Since you believe that corporations, nonprofits, and the states - in that order - are all more efficient than the federal government, do you believe that the National Weather Service should stop tracking Sandy and that FEMA should keep stay out of the relief effort?
If not, why not?
Update My apologies to Gov. Romney for asking a question he had already answered. Yes, he thinks that the federal government should not help victims of national disasters: that it’s “immoral” to do so on borrowed money.
KING: What else, Governor Romney? You’ve been a chief executive of a state. I was just in Joplin, Missouri. I’ve been in Mississippi and Louisiana and Tennessee and other communities dealing with whether it’s the tornadoes, the flooding, and worse. FEMA is about to run out of money, and there are some people who say do it on a case-by-case basis and some people who say, you know, maybe we’re learning a lesson here that the states should take on more of this role. How do you deal with something like that?
ROMNEY: Absolutely. Every time you have an occasion to take something from the federal government and send it back to the states, that’s the right direction. And if you can go even further and send it back to the private sector, that’s even better.

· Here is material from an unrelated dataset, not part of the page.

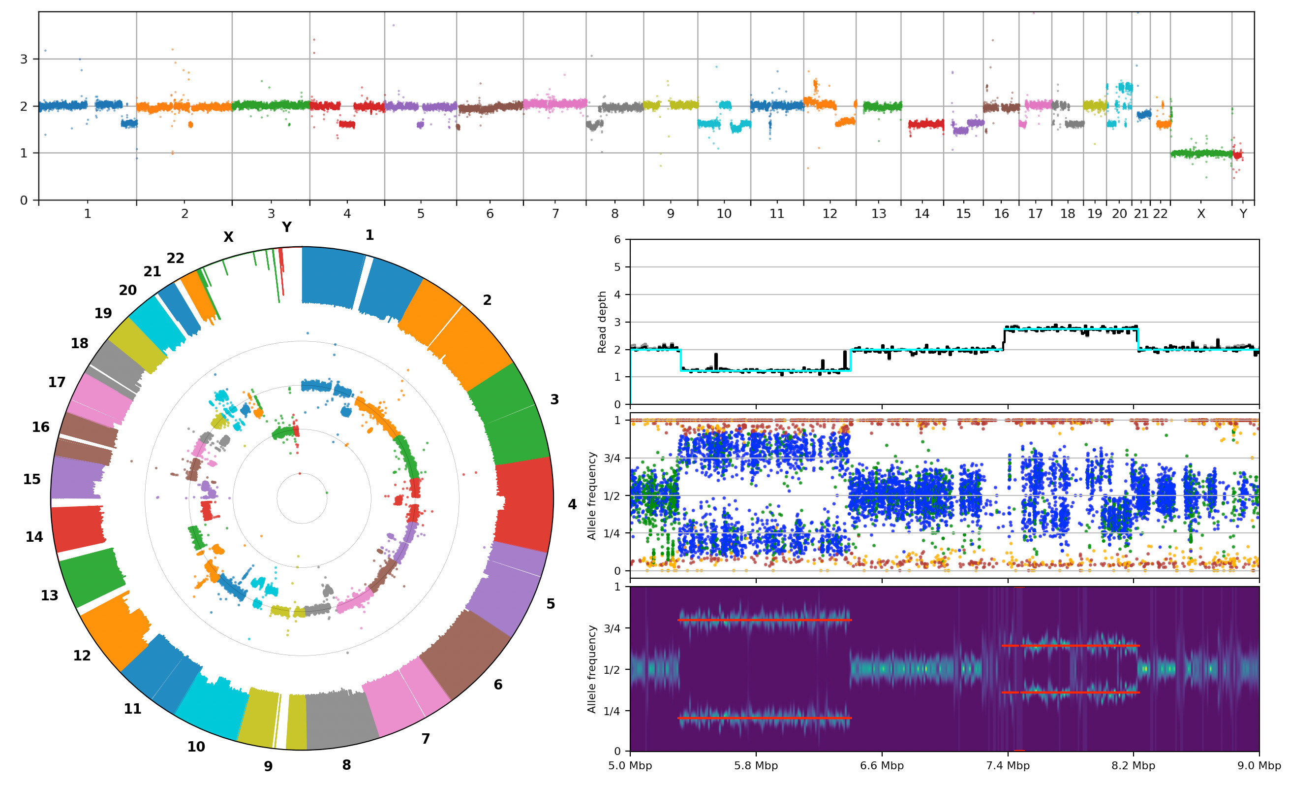Image resolution: width=1289 pixels, height=788 pixels.
Task: Click red chromosome 14 points in top plot
Action: [x=925, y=124]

Instead of thinking in the federal budget, what we should cut — we should ask ourselves the opposite question. What should we keep? We should take all of what we’re doing at the federal level and say, what are the things we’re doing that we don’t have to do? And those things we’ve got to stop doing, because we’re borrowing $1.6 trillion more this year than we’re taking in. We cannot…
KING: Including disaster relief, though?
ROMNEY: We cannot — we cannot afford to do those things without jeopardizing the future for our kids. It is simply immoral, in my view, for us to continue to rack up larger and larger debts and pass them on to our kids, knowing full well that we’ll all be dead and gone before it’s paid off. It makes no sense at all.
Do you think that any reporter will have the nerve to ask Romney, right now, whether he thinks that the victims of Sandy should be left to the mercies of the private sector, that “it makes no sense” for the federal government to offer them relief? Or ask Chris Christie whether he’d really prefer to have FEMA just butt out?
Neither do I. But a fella can dream, can’t he?
Obviously this isn’t an issue for Obama to raise now. He needs to stand back and let FEMA do its work, with maybe a single TV appearance to update the country on the situation and encourage donations of money and goods where needed.
But once the storm is past and the relief effort underway in, for example, coastal Virginia - say, about this coming Friday - he might want to mention that Mitt Romney opposed storm relief, just as he opposed the auto bailout.
Footnote Yes, it’s true. I’m in Charlottesville, where we’re expecting high winds, power outages, and flooding - UVa just cancelled classes for tomorrow, with the storm not even due to arrive until evening - and I’m much more concerned about the election than I am about the details of the relief effort. Hurricane Mitt is a Cat-6 storm that would last four or eight years. Storm relief efforts are urgent; winning the election is important.
Oh, and I know it’s rude to mention it, but one of the predicted impacts of global warming is increased frequency and intensity of extreme weather events. Like this one.